Monday, May 02, 2016

The Holy Grail of Lost Comics

Apparently, the Holy Grail was discovered.  Five years ago. And no one told me.

At least, MY Holy Grail. Specifically, the "lost comic" Joker #10.  For those who don't already know, the Joker had his own comic book in the mid-'70s, which was, well, insane.  Here's a single-panel that should make that point:

That is the Joker in an afro-wig having lunch at a burger joint with Lex Luthor.
You can never unsee that; you're welcome.  

Those nine issues were the stuff of lunatic legend. Are they good?  That ...that word simply is not relevant to The Joker series.  Go buy the collected edition on Comixology and see for yourself.

What is NOT in the collected edition, however, are the Letters Pages from those issues.  Including the one from #9, which announced that in the next issue the Joker would be taking on the Justice League in a story called "99 and 99/100 % Dead!"  Imagine the excitement of that announcement for tweener-me.
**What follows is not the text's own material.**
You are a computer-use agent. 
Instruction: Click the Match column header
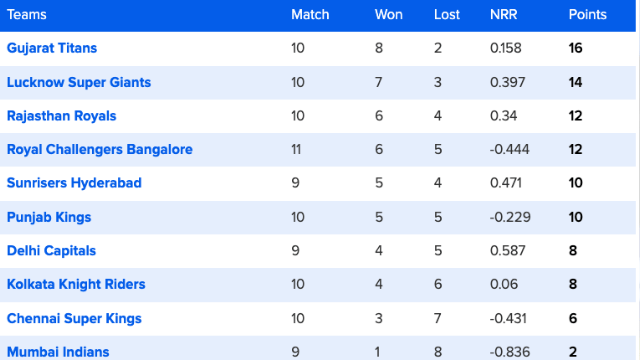310,15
NOW imagine my disappointment when...they canceled The Joker. BEFORE Issue #10.  What the HECK was going to happen in that story?  For 40 years I have not known and it was the general consensus that NO ONE would ever know.  The art was lost, the story was lost.  Irv Novick died and the artwork didn't turn up.  "99 and 99/100 %"  might as well have been one of the lost plays of Aeschylus.

Until 2011, when apparently writer Marty Pasko found some xeroxed pages of it in the bottom of some storage boxes and auctioned them off on eBay.  I didn't hear about it at the time but I stumbled across this info yesterday while researching something entirely different.  The available pages are inserted below (as is the text of the ebay auction, which if I had known about, you can be damned sure wouldn't have stopped at $200).  
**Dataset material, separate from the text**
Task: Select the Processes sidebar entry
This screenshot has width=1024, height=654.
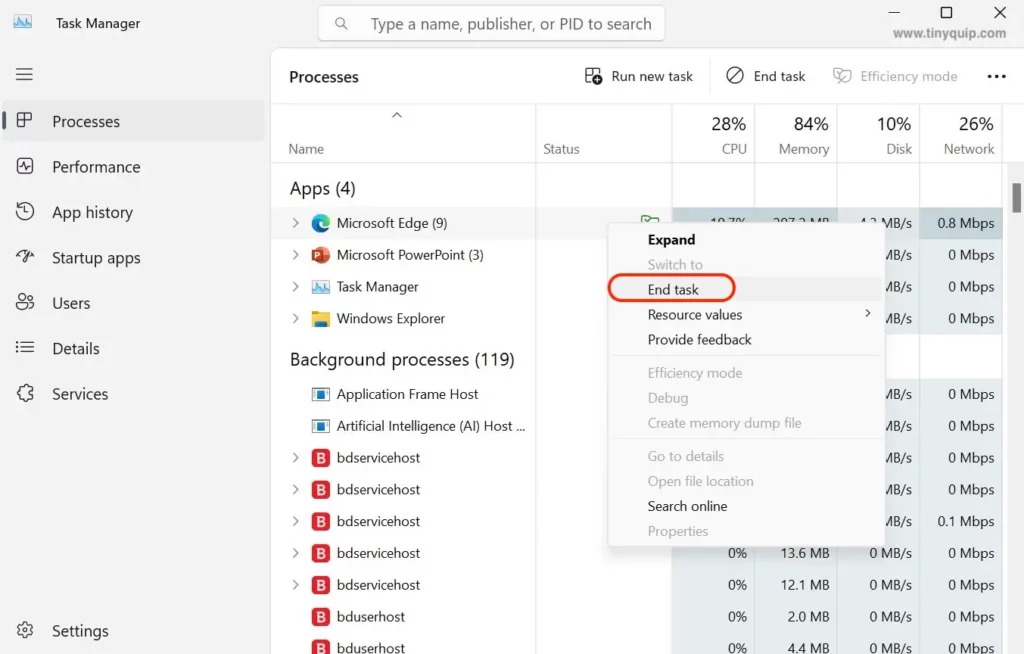Action: 86,121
The missing pages make it a little hard to follow's a The Joker story.  Having all the pages wouldn't make it more comprehensible, it would just make it more FULLY incomprehensible.
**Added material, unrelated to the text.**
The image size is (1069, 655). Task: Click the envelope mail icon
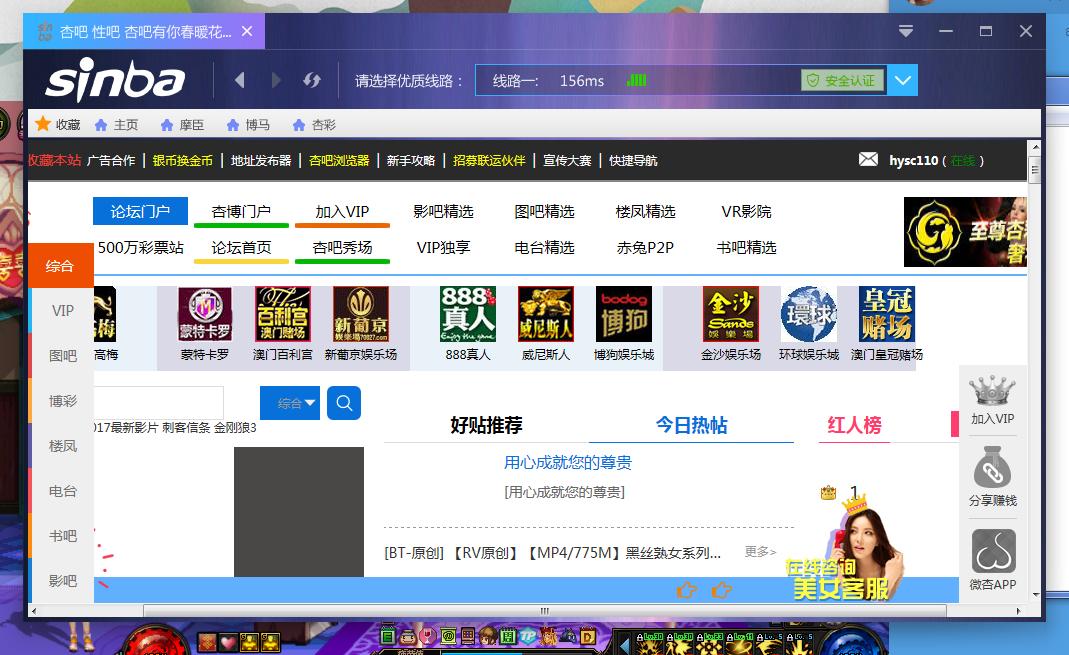tap(869, 160)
As breath-taking as the experience of finally reading (most of) a comic that I thought had never even been drawn has been... the story is the first of a multi-parter, which a huge cliffhanger.  Which I now have NO HOPE of ever uncovering.  Which is driving me crazy.

Which, I suppose, is how The Joker should be anyway.

The ongoing liquidation of the vast comics and memorabilia collection of TV animation and comics writer Martin Pasko (“Thundarr,” “Batman: Mask of the Phantasm,” “Batman: The Animated Series,” “The Tick,” Superman,” “Dr. Fate,” “Blackhawk,” et al.)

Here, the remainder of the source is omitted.